The large file is broken into chunks to make the upload easier and allow it recover from a connection error (retrying a part rather than the entire file.)  With the AWS Import/Service there is no need to break up the file.  Note that S3 supports objects up to 5TB and EC2 volumes can only be 1TB.  So there is no reason not to upload the VMDK as a single file.

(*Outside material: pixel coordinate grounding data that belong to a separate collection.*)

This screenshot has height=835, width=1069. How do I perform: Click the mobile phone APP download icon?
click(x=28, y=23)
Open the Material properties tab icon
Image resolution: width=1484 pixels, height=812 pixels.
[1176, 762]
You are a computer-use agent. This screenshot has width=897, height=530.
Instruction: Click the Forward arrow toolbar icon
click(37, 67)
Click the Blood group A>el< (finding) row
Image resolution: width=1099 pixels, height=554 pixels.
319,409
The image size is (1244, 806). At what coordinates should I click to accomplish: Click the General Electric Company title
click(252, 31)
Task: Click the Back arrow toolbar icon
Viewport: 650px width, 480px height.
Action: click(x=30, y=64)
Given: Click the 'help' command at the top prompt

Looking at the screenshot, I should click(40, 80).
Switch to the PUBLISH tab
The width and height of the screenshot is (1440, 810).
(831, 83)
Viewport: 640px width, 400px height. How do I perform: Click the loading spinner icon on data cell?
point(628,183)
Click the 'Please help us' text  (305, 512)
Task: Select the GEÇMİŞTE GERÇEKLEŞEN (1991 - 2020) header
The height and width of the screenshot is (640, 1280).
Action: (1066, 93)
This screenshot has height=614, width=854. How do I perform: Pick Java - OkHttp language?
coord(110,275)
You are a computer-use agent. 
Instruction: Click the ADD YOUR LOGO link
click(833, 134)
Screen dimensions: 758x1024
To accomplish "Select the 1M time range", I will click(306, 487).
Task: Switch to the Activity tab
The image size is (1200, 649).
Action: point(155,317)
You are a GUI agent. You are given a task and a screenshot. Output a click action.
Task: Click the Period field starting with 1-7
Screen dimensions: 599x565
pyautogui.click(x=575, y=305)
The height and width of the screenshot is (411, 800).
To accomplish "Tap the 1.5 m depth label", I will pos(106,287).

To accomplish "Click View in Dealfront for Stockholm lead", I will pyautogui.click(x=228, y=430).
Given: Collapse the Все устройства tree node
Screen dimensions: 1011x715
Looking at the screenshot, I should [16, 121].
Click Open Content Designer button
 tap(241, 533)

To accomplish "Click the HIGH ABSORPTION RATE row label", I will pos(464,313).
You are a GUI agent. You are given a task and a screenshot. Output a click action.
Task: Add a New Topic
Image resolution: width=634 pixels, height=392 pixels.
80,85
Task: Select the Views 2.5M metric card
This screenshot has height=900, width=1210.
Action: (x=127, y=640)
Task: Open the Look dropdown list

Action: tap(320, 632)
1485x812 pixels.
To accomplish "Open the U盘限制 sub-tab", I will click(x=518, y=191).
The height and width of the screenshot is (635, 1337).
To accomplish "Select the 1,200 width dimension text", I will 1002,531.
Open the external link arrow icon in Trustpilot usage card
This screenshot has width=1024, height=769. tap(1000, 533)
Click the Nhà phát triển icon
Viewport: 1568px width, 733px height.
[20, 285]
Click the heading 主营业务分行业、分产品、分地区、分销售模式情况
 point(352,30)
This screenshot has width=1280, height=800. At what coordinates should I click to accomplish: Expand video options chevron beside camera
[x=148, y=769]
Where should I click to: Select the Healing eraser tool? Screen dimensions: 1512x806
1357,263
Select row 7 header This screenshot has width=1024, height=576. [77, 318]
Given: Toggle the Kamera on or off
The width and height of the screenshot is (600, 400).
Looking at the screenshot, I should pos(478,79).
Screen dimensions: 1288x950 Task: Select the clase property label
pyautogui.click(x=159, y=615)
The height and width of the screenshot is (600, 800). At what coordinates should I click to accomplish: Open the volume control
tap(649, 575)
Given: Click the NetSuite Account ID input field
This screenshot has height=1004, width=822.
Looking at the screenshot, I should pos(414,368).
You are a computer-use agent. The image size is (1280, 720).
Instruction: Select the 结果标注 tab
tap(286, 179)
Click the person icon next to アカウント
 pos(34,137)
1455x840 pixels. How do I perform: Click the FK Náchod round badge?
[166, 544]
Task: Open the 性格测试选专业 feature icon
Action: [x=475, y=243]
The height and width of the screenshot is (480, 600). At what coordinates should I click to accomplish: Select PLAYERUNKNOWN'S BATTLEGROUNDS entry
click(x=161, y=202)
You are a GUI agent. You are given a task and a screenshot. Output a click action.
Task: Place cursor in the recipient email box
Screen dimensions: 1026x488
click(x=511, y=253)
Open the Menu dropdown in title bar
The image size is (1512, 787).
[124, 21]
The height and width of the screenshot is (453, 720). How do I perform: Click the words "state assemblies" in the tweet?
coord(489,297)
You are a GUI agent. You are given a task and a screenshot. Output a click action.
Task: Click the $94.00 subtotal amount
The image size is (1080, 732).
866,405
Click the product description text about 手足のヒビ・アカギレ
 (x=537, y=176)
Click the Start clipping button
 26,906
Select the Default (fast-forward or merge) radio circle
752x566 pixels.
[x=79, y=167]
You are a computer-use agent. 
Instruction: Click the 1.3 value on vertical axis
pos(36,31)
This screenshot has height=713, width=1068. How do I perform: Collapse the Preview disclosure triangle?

So, all we need to do is create the manifest file and call the E2 Import API passing a reference to the manifest file.  If you have ever looked at one of these manifest files, they can look really daunting.  But, with only a single part, it's actually really simple.  Note that all of the URLs are pre-signed so the Import Service can access your VMDK file without granting IAM permissions to the import service.

$Bucket = 'MyBucket'
$VolumeKey = 'WIN2012/Volume.vmdk'
$VolumeSize = 20

#We need to know how big the file is to create the Manifest
$FileSize = (Get-S3Object -BucketName $Bucket -Key $VolumeKey).Size
$ByteRangeEnd = $FileSize - 1 #Byte Range is zero based

#Let's create a few pre-signed URLs for the import engine
$ManifestKey = "$VolumeKey.Manifest.xml"
$SelfDestructURL = Get-S3PreSignedURL -BucketName $Bucket -Key $ManifestKey -Expires (Get-Date).AddDays(7) -Protocol HTTPS -Verb GET
$HeadURL = Get-S3PreSignedURL -BucketName $Bucket -Key $VolumeKey -Expires (Get-Date).AddDays(7) -Protocol HTTPS -Verb HEAD
$GetURL = Get-S3PreSignedURL -BucketName $Bucket -Key $VolumeKey -Expires (Get-Date).AddDays(7) -Protocol HTTPS -Verb GET
$DeleteURL = Get-S3PreSignedURL -BucketName $Bucket -Key $VolumeKey -Expires (Get-Date).AddDays(7) -Protocol HTTPS -Verb DELETE

#The URLs need to be HTML encoded to write into the XML document
Add-Type -AssemblyName System.Web
$SelfDestructURL = [System.Web.HttpUtility]::HtmlEncode($SelfDestructURL)
$HeadURL = [System.Web.HttpUtility]::HtmlEncode($HeadURL)
$GetURL = [System.Web.HttpUtility]::HtmlEncode($GetURL)
$DeleteURL = [System.Web.HttpUtility]::HtmlEncode($DeleteURL)

#Create a Manifest file with one enourmous part
$Manifest = @"
<manifest>
    <version>2010-11-15</version>
    <file-format>VMDK</file-format>
    <importer>
        <name>ec2-upload-disk-image</name>
        <version>1.0.0</version>
        <release>2010-11-15</release>
    </importer>
    <self-destruct-url>$SelfDestructURL</self-destruct-url>
    <import>
        <size>$FileSize</size>
        <volume-size>20</volume-size>
        <parts count="1">
            <part index="0">
                <byte-range end="$ByteRangeEnd" start="0">
                <key>$VolumeKey</key>
                <head-url>$HeadURL</head-url>
                <get-url>$GetURL</get-url>
                <delete-url>$DeleteURL</delete-url>
            </byte-range></part>
        </parts>
    </import>
</manifest>
"@

#Upload the manifest file to S3
Write-S3Object -BucketName $Bucket -Content $Manifest -Key $ManifestKey

#Kick off an import task using the new manifest file
$Task = Import-EC2Instance -BucketName $Bucket -ManifestFileKey $ManifestKey -InstanceType m1.large -Architecture x86_64 -Platform Windows

Obviously there is room for improvement here.  You could import directly to a VPC, support Linux instances, or use the Import-Ec2Volume command to import additional (non-boot) volumes.  Hopefully this is good starting point.

Note that prerequisites for the EC2 Import still apply.  For example, you must convert the VMDK files to an OVF before shipping.